CHAPTER 18
Integration of Financial Statement Analysis Techniques
Solutions
- C is correct. The ROE has been trending higher. ROE can be calculated by multiplying (net profit margin) × (asset turnover) × (financial leverage). Net profit margin is net income/sales. In 2018 the net profit margin was 2,576/55,781 = 4.6% and the ROE = 4.6% × 0.68 × 3.43 = 10.8%. Using the same method, ROE was 12.9 percent in 2019 and 13.6 percent in 2020.
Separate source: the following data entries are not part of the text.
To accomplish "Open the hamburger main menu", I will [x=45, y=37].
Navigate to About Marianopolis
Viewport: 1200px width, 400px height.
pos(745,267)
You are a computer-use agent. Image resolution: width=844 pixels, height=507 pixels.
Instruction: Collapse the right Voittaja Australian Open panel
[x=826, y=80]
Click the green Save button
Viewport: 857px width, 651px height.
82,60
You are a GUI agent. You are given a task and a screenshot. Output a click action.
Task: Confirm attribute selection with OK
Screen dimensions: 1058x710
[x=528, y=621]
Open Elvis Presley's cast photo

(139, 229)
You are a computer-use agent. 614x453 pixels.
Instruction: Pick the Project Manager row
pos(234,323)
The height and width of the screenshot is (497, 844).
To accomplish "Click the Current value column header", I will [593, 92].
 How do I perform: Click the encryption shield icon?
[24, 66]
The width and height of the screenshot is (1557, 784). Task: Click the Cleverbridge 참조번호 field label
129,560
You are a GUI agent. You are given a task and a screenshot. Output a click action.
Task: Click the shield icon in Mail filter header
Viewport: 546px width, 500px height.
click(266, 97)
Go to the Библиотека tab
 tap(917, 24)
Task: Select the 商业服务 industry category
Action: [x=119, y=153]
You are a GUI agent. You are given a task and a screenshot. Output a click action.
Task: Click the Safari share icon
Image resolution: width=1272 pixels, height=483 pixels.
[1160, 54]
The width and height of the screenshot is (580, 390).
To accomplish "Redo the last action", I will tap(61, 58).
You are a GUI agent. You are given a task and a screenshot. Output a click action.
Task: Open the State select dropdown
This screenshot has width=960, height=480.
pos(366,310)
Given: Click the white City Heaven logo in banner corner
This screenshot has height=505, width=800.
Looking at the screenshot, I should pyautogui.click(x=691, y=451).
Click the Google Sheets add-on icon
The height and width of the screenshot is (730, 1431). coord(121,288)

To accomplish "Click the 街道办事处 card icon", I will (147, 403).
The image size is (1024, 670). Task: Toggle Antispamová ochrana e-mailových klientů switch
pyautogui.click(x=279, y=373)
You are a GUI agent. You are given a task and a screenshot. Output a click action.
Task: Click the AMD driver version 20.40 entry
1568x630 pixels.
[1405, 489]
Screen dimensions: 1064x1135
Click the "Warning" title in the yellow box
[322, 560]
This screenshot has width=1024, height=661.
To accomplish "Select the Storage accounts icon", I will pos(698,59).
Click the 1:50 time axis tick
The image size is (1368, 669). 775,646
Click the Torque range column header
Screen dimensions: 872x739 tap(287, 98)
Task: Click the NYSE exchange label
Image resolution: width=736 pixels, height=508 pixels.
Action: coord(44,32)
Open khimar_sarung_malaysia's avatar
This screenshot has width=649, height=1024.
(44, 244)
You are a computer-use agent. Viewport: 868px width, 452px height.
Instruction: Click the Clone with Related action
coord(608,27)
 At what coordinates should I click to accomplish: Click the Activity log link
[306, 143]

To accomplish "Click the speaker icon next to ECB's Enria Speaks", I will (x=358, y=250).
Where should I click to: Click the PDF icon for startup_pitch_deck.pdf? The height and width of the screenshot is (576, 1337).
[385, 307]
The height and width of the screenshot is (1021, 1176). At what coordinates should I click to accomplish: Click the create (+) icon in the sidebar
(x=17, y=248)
- A is correct. The DuPont analysis shows that profit margins and asset turnover have both increased over the last three years, but leverage has declined. The reduction in leverage offsets a portion of the improvement in profitability and turnover. Thus, ROE would have been higher if leverage had not decreased.
- B is correct. The Power and Industrial segment has the lowest EBIT margins but uses about 31 percent of the capital employed. Further, Power and Industrial’s proportion of the capital expenditures has increased from 32 percent to 36 percent over the three years. Its capital intensity only looked to get worse, as the segment’s percentage of total capital expenditures was higher than its percentage of total capital in each of the three years. If Abay is considering divesting segments that do not earn sufficient returns on capital employed, this segment is most suitable.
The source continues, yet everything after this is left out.